Flow control is a technique for preventing packet losses in a switched environment due to network bottlenecks or congestion. Ideally, a high performance switch should be capable of forwarding frames at full wire speed to and from each of its ports simultaneously with almost no latency and no packet loss. However, in practice, situations may arise when packet data is transmitted faster than it can be handled by the switch.
Switches may include buffers at each port (e.g., first-in-first-out (FIFO) registers) to alleviate some inconsistencies between port-to-port transmit and receive rates with link partners. However, if the buffer at the destination port of an incoming packet is full, a conventional switch may be forced to drop the packet.
The IEEE 802.3x standard specifies a flow control mechanism for Ethernet LAN (Local Area Network) switches.
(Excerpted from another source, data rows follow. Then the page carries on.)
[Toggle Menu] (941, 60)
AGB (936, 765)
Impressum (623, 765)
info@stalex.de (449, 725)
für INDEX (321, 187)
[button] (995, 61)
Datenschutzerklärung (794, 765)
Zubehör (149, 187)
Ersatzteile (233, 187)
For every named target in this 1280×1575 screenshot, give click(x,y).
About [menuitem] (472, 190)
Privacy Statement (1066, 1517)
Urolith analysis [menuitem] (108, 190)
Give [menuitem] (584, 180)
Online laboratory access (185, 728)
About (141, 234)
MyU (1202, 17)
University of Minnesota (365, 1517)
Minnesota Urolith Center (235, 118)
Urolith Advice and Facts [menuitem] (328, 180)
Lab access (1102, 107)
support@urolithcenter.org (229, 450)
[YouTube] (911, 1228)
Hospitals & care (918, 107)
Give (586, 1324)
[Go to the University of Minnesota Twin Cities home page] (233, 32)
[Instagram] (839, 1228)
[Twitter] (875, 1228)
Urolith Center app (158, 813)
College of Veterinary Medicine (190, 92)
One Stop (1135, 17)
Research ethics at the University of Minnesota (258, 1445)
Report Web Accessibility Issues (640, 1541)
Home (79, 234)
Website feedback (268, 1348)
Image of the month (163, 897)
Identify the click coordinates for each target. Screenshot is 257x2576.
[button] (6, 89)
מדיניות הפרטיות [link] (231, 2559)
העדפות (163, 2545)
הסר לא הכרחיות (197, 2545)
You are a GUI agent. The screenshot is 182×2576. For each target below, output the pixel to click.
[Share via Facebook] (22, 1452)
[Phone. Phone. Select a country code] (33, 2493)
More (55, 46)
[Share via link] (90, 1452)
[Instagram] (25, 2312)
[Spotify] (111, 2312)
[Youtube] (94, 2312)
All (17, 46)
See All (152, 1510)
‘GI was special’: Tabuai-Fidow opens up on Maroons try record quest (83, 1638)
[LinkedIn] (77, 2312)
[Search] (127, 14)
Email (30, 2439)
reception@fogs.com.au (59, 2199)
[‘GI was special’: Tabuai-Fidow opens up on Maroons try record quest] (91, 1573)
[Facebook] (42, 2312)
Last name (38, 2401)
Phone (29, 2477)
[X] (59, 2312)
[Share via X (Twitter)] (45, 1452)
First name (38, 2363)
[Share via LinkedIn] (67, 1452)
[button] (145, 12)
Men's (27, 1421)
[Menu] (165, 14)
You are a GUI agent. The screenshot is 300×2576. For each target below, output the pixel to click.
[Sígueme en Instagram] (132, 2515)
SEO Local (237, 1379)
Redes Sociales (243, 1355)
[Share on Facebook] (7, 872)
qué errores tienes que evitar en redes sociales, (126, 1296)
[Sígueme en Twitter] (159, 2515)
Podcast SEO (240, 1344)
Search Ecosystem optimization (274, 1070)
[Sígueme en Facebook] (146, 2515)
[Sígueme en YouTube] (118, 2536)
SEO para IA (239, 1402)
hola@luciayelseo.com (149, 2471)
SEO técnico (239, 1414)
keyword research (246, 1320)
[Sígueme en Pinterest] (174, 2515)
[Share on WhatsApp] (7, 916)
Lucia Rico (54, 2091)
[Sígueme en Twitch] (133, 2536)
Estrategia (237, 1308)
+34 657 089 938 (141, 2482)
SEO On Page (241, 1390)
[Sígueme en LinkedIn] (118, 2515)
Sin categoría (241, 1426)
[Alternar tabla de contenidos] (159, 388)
The IEEE 802.3x flow control mechanism is implemented within the MAC (Media Access Control) sublayer. A port's input buffer begins, to fill as packets are received. Once the buffer has reached a pre-programmed threshold, the MAC control sublayer signals an internal state machine to transmit a “PAUSE” frame. The PAUSE frame informs the link partner to halt transmission for a specified length of time, e.g., a programmed idle time. The MAC control module continues to transmit PAUSE frames with the programmed idle time as long as the threshold has been exceeded. If the buffer level falls below the threshold prior to the expiration of this time, another PAUSE frame is sent with a zero time specified to re-enable transmission.
A network system may include a number of switches connected to a network processor that handles the bulk of the switching and/or routing in the system. The switches may provide per port flow control status information, e.g., the flow control status of a number of their ports, over a link to the network processor. The network processor may use this information to make traffic management decisions.
A switch may include a flow control monitor to monitor a flow control status of a number of ports in the switch, and a flow control module to generate an indicator identifying the flow control status of the ports. The indicator be incorporated into a frame having a format similar to an IEEE 802.3x PAUSE frame. The indicator may be a bitmap incorporated into, e.g., the reserved field or preamble field in the frame. The flow control monitor may generate the indicator in response to the flow control monitor detecting a flow control event at one of the ports, e.g., a port's output queue reaching a flow control threshold. The switch may send the PAUSE frame to a link partner, e.g., a network processor, via one of its ports.
Each switch 102 may have multiple ports to be connected to the network processor 104. However, the network processor 104 may not have enough ports to directly connect to the ports of all switches 102. To accommodate for this pinout, and possibly throughput, limitation, ports in a switch may be connected to a single port in the network processor 104 through a high-speed serial interface 106, e.g., a 1 Gbps (1.25 Gbaud) SERDES (Serializer/Deserializer) interface. The network ports of the switch may have a lower maximum speed (e.g., 10/100 Mbps), in which case the single port can accommodate the throughput of ten network ports.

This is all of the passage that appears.